This family of enzymes participates in a process that introduces a methyl branch into nascent polyketide products. The process begins with EC
4.1.1.124, malonyl-[acp] decarboxylase, which converts the common extender unit malonyl-[acp] to acetyl-[acp]. The enzyme is a mutated form of a ketosynthase enzyme, in which a Cys residue in the active site is modified to a Ser residue, leaving the decarboxylase function intact, but nulifying the ability of the enzyme to form a carbon-carbon bond. Next, EC
2.3.3.22, 3-carboxymethyl-3-hydroxy-acyl-[acp] synthase, utilizes the acetyl group to introduce the branch at the beta position of 3-oxoacyl intermediates attached to a polyketide synthase, forming a 3-hydroxy-3-carboxymethyl intermediate. This is followed by dehydration catalysed by EC
4.2.1.181, 3-carboxymethyl-3-hydroxy-acyl-[acp] dehydratase (often referred to as an ECH1 domain), leaving a 3-carboxymethyl group and forming a double bond between the alpha and beta carbons.

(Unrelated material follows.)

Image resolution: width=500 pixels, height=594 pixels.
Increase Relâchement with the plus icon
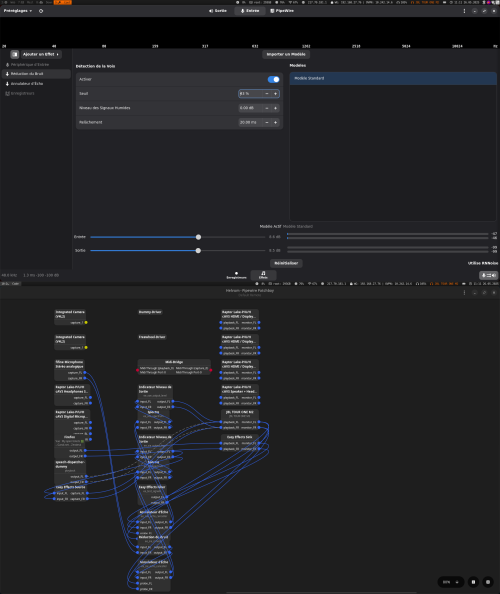tap(275, 122)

The process concludes with decarboxylation catalysed by EC
4.1.1.125, 4-carboxy-3-alkylbut-2-enoyl-[acp] decarboxylase (often referred to as an ECH2 domain), leaving a methyl branch at the beta carbon. The enzymes are usually encoded by a cluster of genes referred to as an "HMGS cassette", based on the similarity of the key enzyme to EC
2.3.3.10, hydroxymethylglutaryl-CoA synthase. cf. EC
4.1.1.87, malonyl-[malonate decarboxylase] decarboxylase.